The period from the end of the Middle Ages to the end of the French Revolution witnessed the transformation of Europe from a relatively weak and poor corner of the world, to the dominant economic and political power in the world. In this same period European cultural and intellectual changed to show the beginnings of modernity, the pluralistic world in which we all live. The unified Christian Church was split into contending Protestant and Catholic groups. Traditional institutions were changed by Enlightenment reformers and later by political revolutionaries. Many of the most exciting changes occurred in precisely those areas we will be visiting.

Field Work

Country: Finland
Day: 4 - Helsinki - Saturday, 9 August

Finland represents an almost unique opportunity to study cultural adaptation. Finland is a very important example of the mix of cultural influences found in the Baltic. The Finns were at one point part of the Swedish Empire (The Swedes founded Helsinki), later they were incorporated into the Russian State. Religiously, Finland has Catholic, Lutheran, and Russian Orthodox influences. We will tour the The National Museum of Finland which have exhibits documenting the history of Finland from Middle Ages to the twentieth century. After that we will go to the Seurasaari Open-Air Museum not far from the museum where we will see houses, shops, farmsteads recording Finish life from the eighteenth century. We will try to evaluate these various influences by dividing into teams which will look into special topics which they will then present in class. Prior to our visit, we will divide into work groups while visiting the site, so that students can work together to formulate questions and to initiate their researches analyzing the remains just as any historian might. Working in teams, members of the class will investigate their assigned topic and then report on what they have found to the class.
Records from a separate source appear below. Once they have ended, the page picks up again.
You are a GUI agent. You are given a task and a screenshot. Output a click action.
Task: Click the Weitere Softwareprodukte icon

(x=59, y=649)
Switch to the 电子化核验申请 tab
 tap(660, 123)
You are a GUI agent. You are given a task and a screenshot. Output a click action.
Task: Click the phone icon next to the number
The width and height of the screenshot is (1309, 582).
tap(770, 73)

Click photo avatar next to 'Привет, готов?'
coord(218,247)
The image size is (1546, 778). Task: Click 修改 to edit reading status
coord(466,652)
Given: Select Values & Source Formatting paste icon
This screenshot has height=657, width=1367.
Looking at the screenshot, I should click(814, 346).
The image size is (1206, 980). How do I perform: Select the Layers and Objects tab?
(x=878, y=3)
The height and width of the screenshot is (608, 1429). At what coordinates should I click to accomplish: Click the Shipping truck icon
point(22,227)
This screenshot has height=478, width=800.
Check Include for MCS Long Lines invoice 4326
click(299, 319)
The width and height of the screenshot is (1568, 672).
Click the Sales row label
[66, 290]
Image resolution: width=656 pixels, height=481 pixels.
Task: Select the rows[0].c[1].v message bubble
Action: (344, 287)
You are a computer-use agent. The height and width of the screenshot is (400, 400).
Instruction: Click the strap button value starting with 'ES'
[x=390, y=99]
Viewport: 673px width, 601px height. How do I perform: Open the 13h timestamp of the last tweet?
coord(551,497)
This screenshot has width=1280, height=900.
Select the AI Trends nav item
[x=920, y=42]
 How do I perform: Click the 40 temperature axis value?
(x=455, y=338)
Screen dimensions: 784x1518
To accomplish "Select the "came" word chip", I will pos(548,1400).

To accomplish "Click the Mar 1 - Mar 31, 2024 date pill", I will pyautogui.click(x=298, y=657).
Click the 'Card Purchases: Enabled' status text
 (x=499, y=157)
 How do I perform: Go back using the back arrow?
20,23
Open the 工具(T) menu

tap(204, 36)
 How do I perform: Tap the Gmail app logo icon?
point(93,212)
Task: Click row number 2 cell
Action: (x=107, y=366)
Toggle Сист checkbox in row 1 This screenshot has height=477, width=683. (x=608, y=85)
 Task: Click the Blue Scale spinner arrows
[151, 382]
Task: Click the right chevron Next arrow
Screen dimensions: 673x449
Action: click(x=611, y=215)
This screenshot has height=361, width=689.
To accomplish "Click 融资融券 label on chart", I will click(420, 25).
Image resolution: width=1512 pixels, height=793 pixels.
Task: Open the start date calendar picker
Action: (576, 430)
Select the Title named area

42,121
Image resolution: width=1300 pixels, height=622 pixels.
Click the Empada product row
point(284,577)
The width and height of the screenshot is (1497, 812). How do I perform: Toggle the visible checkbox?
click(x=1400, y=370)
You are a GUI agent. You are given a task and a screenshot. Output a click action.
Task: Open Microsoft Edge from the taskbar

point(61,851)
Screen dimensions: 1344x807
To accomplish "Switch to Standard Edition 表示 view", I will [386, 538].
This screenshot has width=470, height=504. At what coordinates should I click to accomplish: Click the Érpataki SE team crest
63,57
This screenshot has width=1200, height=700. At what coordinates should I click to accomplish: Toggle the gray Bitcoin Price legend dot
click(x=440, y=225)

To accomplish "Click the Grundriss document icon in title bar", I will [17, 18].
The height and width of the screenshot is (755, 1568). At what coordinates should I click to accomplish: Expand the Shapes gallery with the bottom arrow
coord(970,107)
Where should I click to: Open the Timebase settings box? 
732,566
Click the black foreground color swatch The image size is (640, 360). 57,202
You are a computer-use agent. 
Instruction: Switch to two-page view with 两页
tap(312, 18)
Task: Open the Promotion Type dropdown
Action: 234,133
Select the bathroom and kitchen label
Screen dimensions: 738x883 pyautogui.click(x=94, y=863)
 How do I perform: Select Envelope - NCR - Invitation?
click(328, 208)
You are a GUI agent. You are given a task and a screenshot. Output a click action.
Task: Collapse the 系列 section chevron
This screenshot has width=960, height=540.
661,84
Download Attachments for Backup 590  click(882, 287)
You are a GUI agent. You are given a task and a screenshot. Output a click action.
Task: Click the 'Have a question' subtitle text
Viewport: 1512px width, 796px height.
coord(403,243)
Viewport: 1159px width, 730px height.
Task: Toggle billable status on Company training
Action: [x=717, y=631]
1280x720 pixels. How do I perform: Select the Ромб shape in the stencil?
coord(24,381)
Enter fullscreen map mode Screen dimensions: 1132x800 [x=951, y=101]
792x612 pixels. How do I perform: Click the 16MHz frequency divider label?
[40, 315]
When the reports are completed, I will also ask each member of the workgroup (with whom the students visited the museum and which whom they discussed what they found) to evaluate their project and the contributions made to the discussions by the other members of the workgroup. This may be a simple numerical grade which will be explained in class before the due date. Students may offer a written evaluation as well if they so desire. Academic Objectives: 1.       Investigate the nature of communal identity in the Baltic World. 2.       Study material life in the Early Modern World. 3.       Allow students to learn how to construct presentations and to carry out historical investigations.